The Ties That Bind dompelt ons onder in Jim Shaw’s allegorische wereld, waar traditie en vernieuwing, populaire cultuur en politiek, maatschappijkritiek en humor onlosmakelijk met elkaar verbonden zijn. Als scherp observator van de wereld om hem heen toont Jim Shaw zijn pogingen om de werkelijkheid weer te geven zoals hij die voor zijn ogen ziet ontvouwen: een kluwen van waarden en overtuigingen dat ons bindt, ten goede of ten kwade.
Het platform
Wie meer wil weten over Jim Shaw, zijn werk en de expo The Ties That Bind kan terecht op jimshaw.ensembles.org.
Biografie van de kunstenaar
Jim Shaw werd in 1952 geboren in Midland, in de staat Michigan, in het noordoosten van de Verenigde Staten. Hij woont en werkt in Los Angeles en Milford. Van 1971 tot 1974 studeerde Jim Shaw Beeldende Kunst aan de Universiteit van Michigan in Ann Arbor. Daar ontmoette hij Mike Kelley, met wie hij bevriend raakte en regelmatig samenwerkte. In 1974 richtte hij samen met collega-kunstenaars en filmmakers Mike Kelley, Cary Loren en Niagra de proto-punkgroep Destroy All Monsters op.
In 1978 behaalde hij een Master of Fine Arts aan CalArts (het California Institute of the Arts) en maakte hij deel uit van de opkomende scène in Californië naast kunstenaars als Georganne Deen, Mike Kelley, John Miller, Tony Oursler, Raymond Petitbon, Mitchell Syrop, Megan Williams en Robert Williams. Jim Shaw werkte lange tijd in de filmindustrie als tekenaar en kunstenaar gespecialiseerd in speciale effecten om zijn artistieke productie te financieren, tot hij zich halverwege de jaren tachtig volledig op zijn kunst toelegde. Hij werkte voornamelijk aan horror-, sciencefiction- en fantasyfilms zoals Tree of Life (2011), The Abyss (1989), A Nightmare on Elm Street 4: The Dream Master (1988), Hidden (1987), Objectif Terrienne (1988), The Forbidden Zone (1980), Tron (1982) en talloze reclamespots.

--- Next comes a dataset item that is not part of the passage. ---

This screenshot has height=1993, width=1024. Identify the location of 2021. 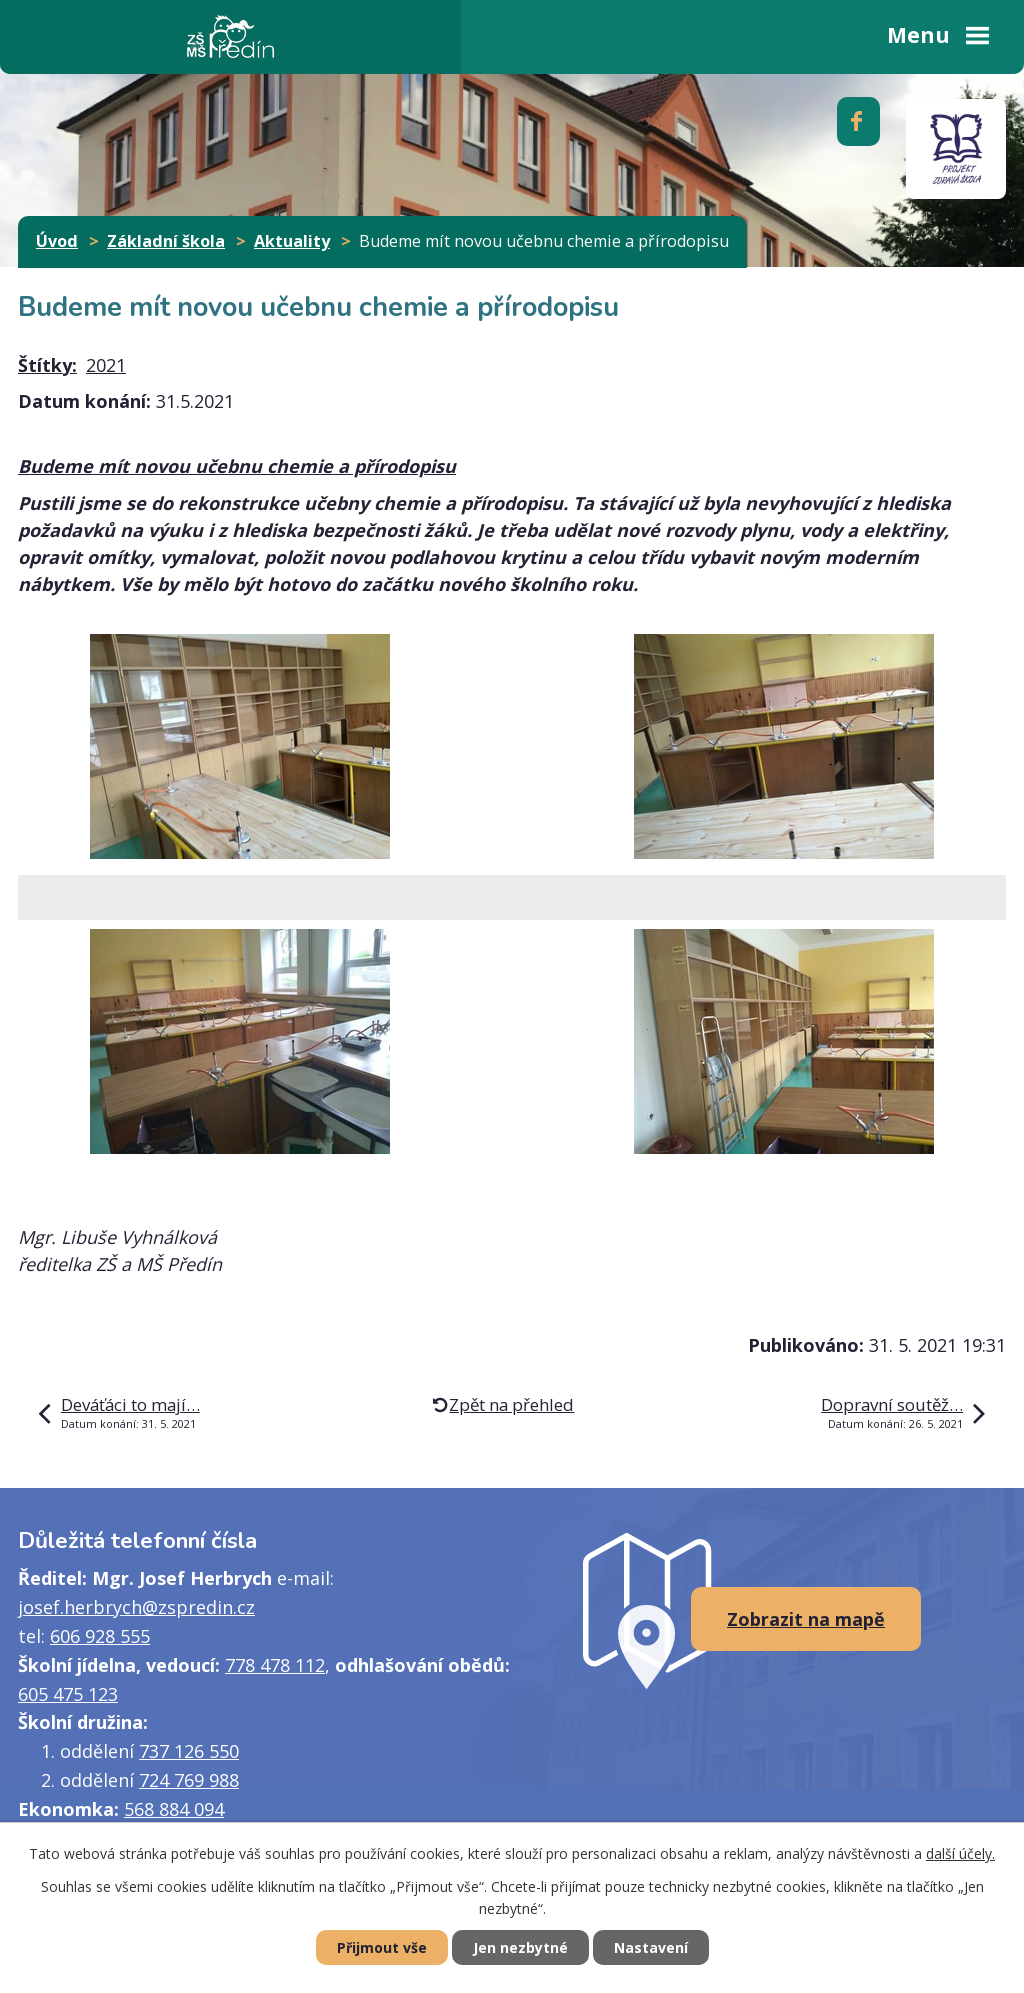
(106, 365).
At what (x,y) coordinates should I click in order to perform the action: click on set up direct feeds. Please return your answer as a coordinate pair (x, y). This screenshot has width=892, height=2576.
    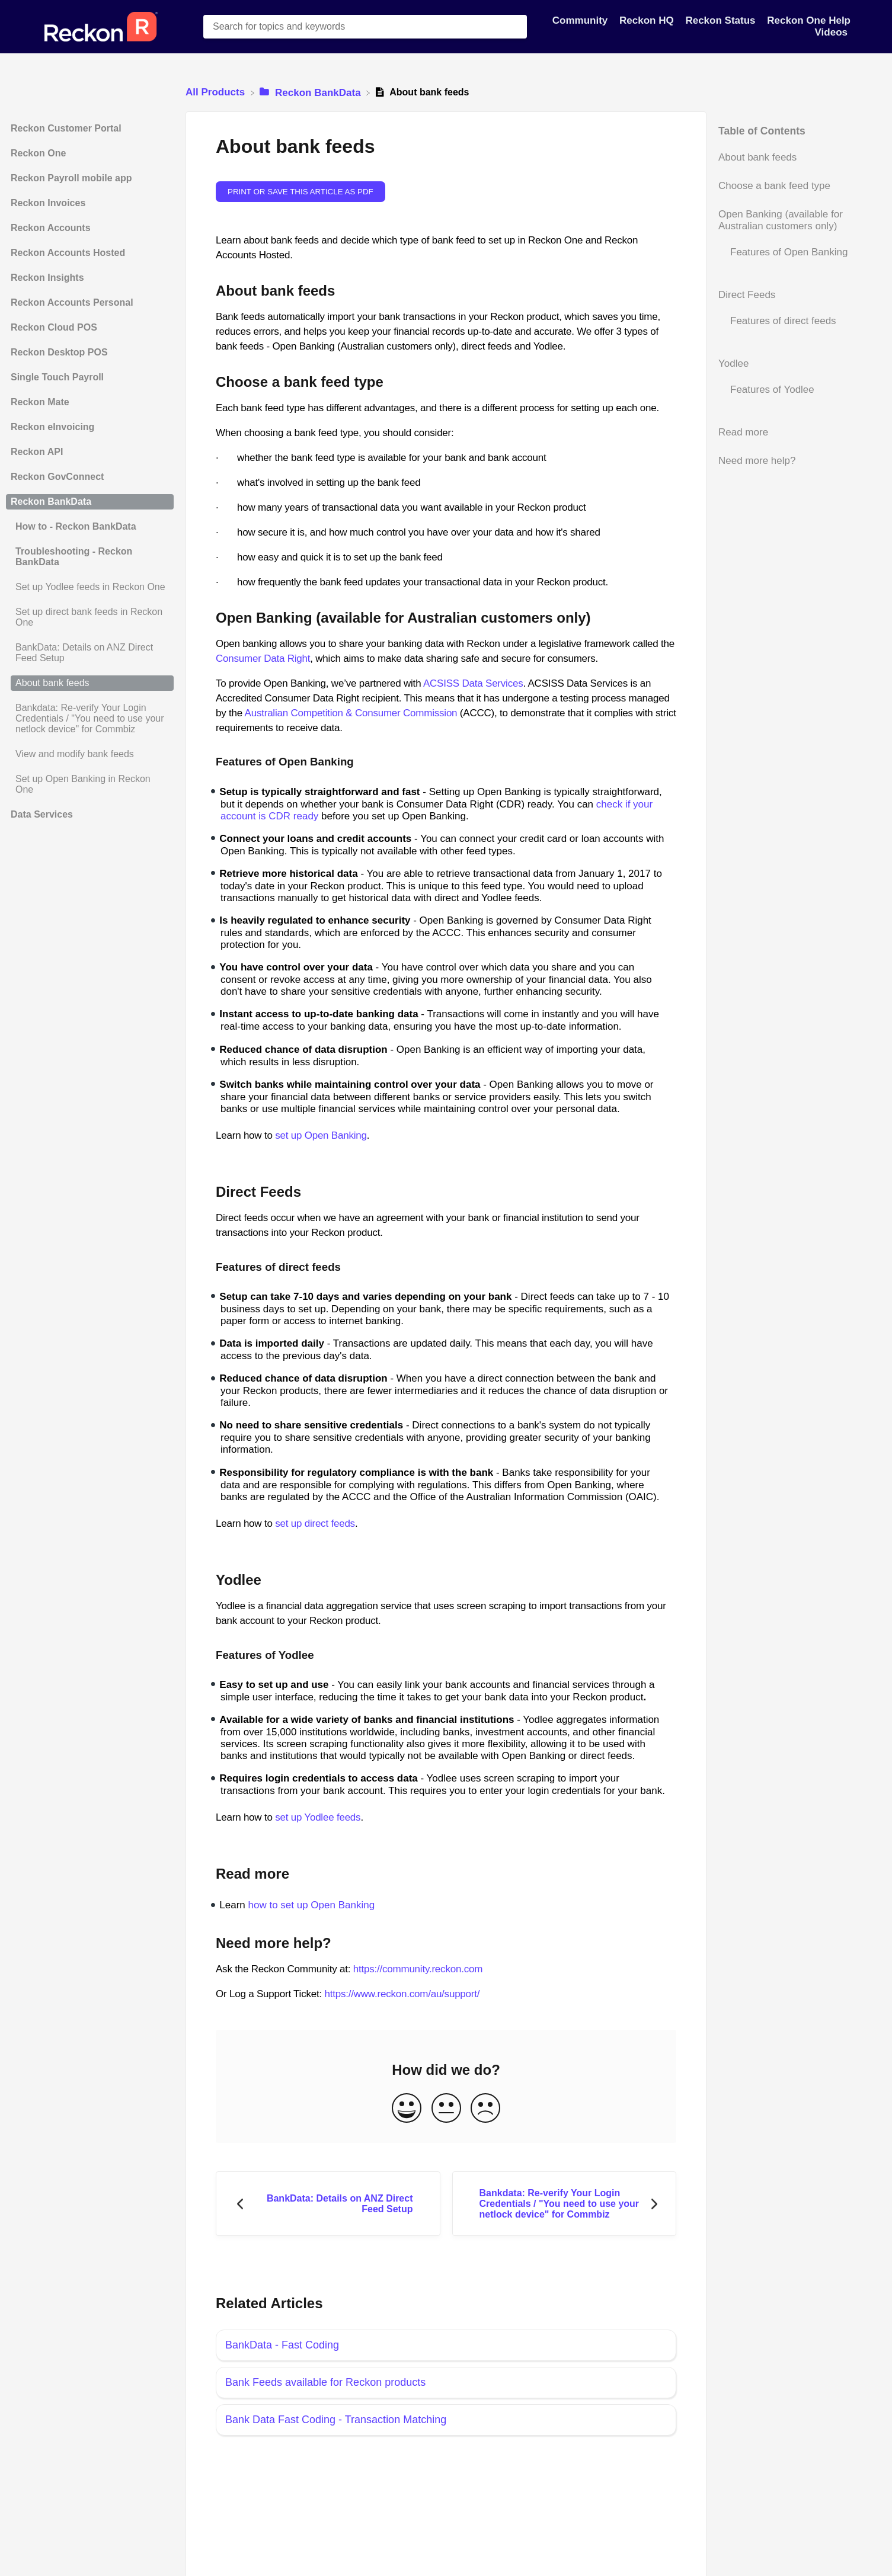
    Looking at the image, I should click on (315, 1523).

“Being stuck in the past is kind of normal. We’re rooted in stuff that we were affected by as children. Self-hatred is a major part of my work. I’m like a self-hating narcissist, I think. I guess I’m not the worst narcissist in the world. I could never imagine thinking that I ought to be president or something like that.”
Jim Shaw
In 2015 wijdde het New Museum, New York (VS) een grote overzichtstentoonstelling aan zijn werk, onder de titel The End is Here. Andere solotentoonstellingen waren te zien in de Marciano Art Foundation, Los Angeles (Verenigde Staten); het Massachusetts Museum of Contemporary Art, North Adams (Verenigde Staten); het Baltic Centre for Contemporary Art, Gateshead (Verenigd Koninkrijk); het Museum Boijmans van Beuningen, Rotterdam (Nederland); CAPC, Musée d’Art Contemporain, Bordeaux (Frankrijk); MoMA PS1, New York (VS); Magasin, Centre National d’Art Contemporain, Grenoble (Frankrijk); Institute of Contemporary Arts, Londen (VK); en Musée d’Art Moderne et Contemporain, Genève (Zwitserland). Zijn werk was te zien in groepstentoonstellingen in het Walker Art Center, Minneapolis; het Los Angeles County Museum of Art; het New Museum, New York; het Museum of Modern Art, New York; het Centre Pompidou, Parijs; en het Museum of Contemporary Art, Los Angeles. Hij nam ook deel aan de 55e Biënnale van Venetië in 2013.